▶ [Goal]:
Please repeat every item below word for word, leaving the pictures out of your answer.

▶ [Data supplied]:
---*---

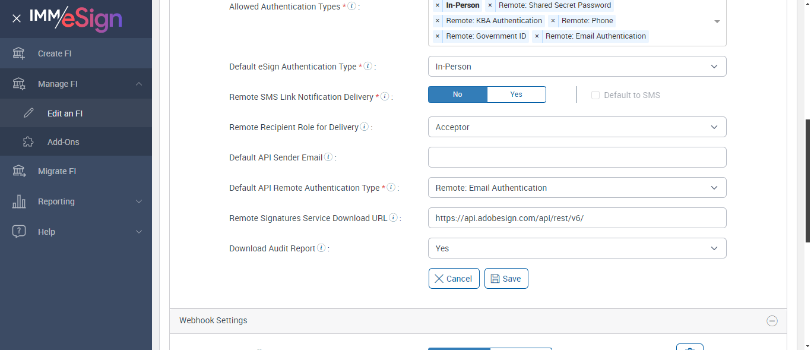811x350 pixels.
Task: Click the Cancel button
Action: (x=454, y=279)
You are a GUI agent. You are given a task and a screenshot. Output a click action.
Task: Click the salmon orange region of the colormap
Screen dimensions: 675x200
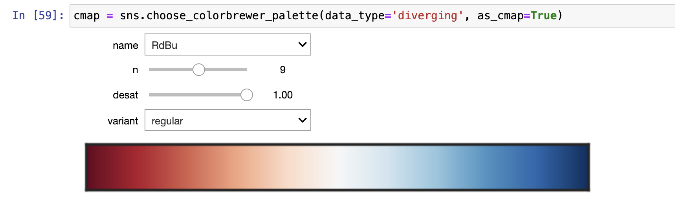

---*---

▶ [Task answer]:
811x350 pixels.
Task: Click the Cancel button
Action: (x=454, y=279)
You are a GUI agent. You are given a task and a screenshot. Output a click action.
Task: Click the salmon orange region of the colormap
Screen dimensions: 675x200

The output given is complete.